Sekretaris Jenderal Kementerian Perindustrian (Kemenperin) Eko S.A Cahyanto mengatakan, saat ini Indonesia mengimpor 90% bahan baku obat dari luar. Untuk mewujudkan kemandirian dan mengurangi impor tersebut, menurutnya perlu penguatan industri hulu.
Itu mencakup industri kimia dan farmasi serta petrokimia. Eko menuturkan, keduanya merupakan industri pionir untuk menghasilkan bahan baku obat dalam negeri. Menurutnya, pemerintah perlu menyuntik insentif untuk menguatkan industri tersebut.
"Kita perlu penguatan di sektor hulu sehingga hasil dari penguatan industri petrochemical itu bisa diturunkan menjadi bahan baku obat. Itu yang sekarang kita dorong, ini kan industri pionir, kita akan memberikan insentif yang besar untuk itu," ujarnya saat ditemui sebelum Seminar Nasional Ketahanan dan Kesinambungan Percepatan Kemandirian BBO dan Vaksin, di Jakarta, Selasa (10/9).

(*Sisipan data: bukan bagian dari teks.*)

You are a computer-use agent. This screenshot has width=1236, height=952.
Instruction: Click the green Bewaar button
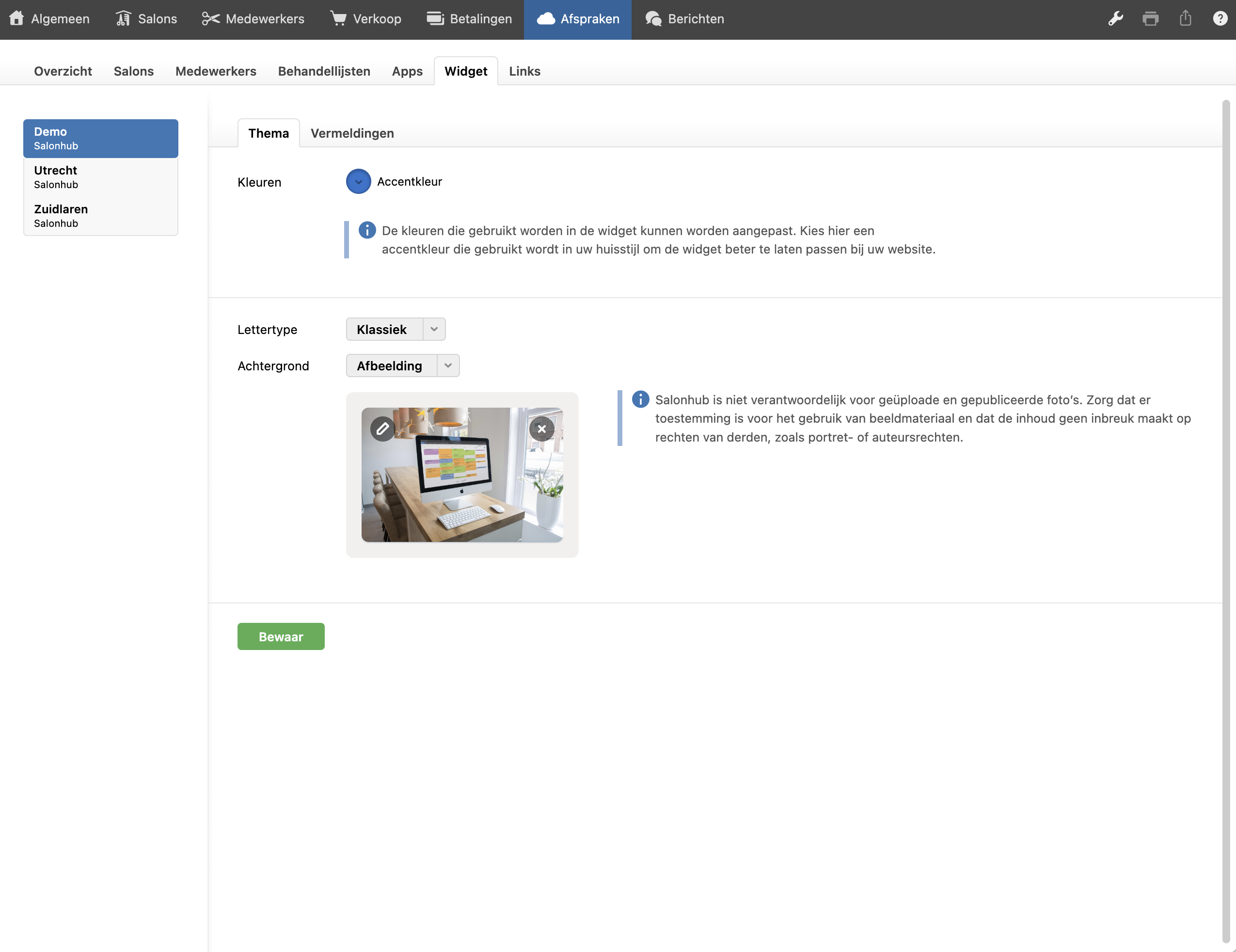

Eko menjelaskan, industri bahan baku obat di Indonesia baru saja mulai berkembang, sehingga membutuhkan investasi jumbo untuk pengembangan sekaligus menjaga keberlanjutan industrinya. Itu sebabnya membutuhkan insentif, baik fiskal maupun non fiskal.
Adapun salah satu upaya yang telah dilakukan Kemenperin adalah melaksanakan penelitian dan pengembangan (research and development) serta produksi bahan baku obat alami. Ini dijalankan melalui salah satu unit kerjanya, yakni Balai Besar Standardisasi dan Pelayanan Jasa Industri Kimia, Farmasi dan Kemasan.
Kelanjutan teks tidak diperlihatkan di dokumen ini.